В таком состоянии почти всегда несчастный получает антихристианские по своей сути диктовки. В 1937 году в Германии был издан «Трактат по истории германского духа», в котором сочувственно писалось: «Обоснование христианской морали — религиозный индивидуализм, постоянное чувство вины, кротость, идея спасения души — все это чуждо Ницше».
Сам Гитлер счел нужным приехать в архив Ницше в Веймаре и сфотографироваться рядом с бюстом философа. Его сестра Элизабет Фёрстер-Ницше встречала фюрера восторженно. Она заявила, что он «производил впечатление фигуры скорее религиозной, чем политической».
Цвейг писал о Ницше весьма выразительно: «Давно уже вздрагивает его рука (с тех пор как она пишет под диктовку высших сил, а не человеческого разума), подписывая письма именем «Фридрих Ницше»: ничтожный сын наумбургского пастора — подсказывает ему смутное чувство — это уже давно не он, — переживающий неимоверное, существо, которому нет еще имени, колосс чувства, новый мученик человечества.
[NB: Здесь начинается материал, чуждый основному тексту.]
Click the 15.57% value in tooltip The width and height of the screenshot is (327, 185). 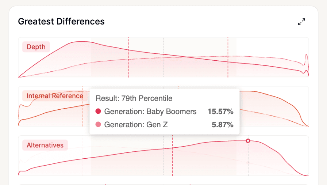coord(220,112)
И только символическими знаками — «Чудовище», «Распятый», «Антихрист», «Дионис» — подписывает он письма — свои последние послания, — с того мгновения, как он постиг, что он и высшие силы — одно, что он — уже не человек, а сила и миссия… «Я не человек, я динамит». «Я — мировое событие, которое делит историю человечества на две части», — гремит его гордыня, потрясая окружающую его пустоту…»
Бог умер только в сердце Ницше и ему подобных. А без Христа, как писал святитель Иустин Попович, мир — это «большой космический сумасшедший дом». Злыми санитарами в нем служат демоны.
Всякий революционер это вообще, как правило, — псих. Об этом и Раковский говорил, и психиатры догадывались. Еще в конце XIX века писали о «политическом и реформаторском расстройстве». Да, существует такая мания. В разрушении христианских империй она сыграла не последнюю роль.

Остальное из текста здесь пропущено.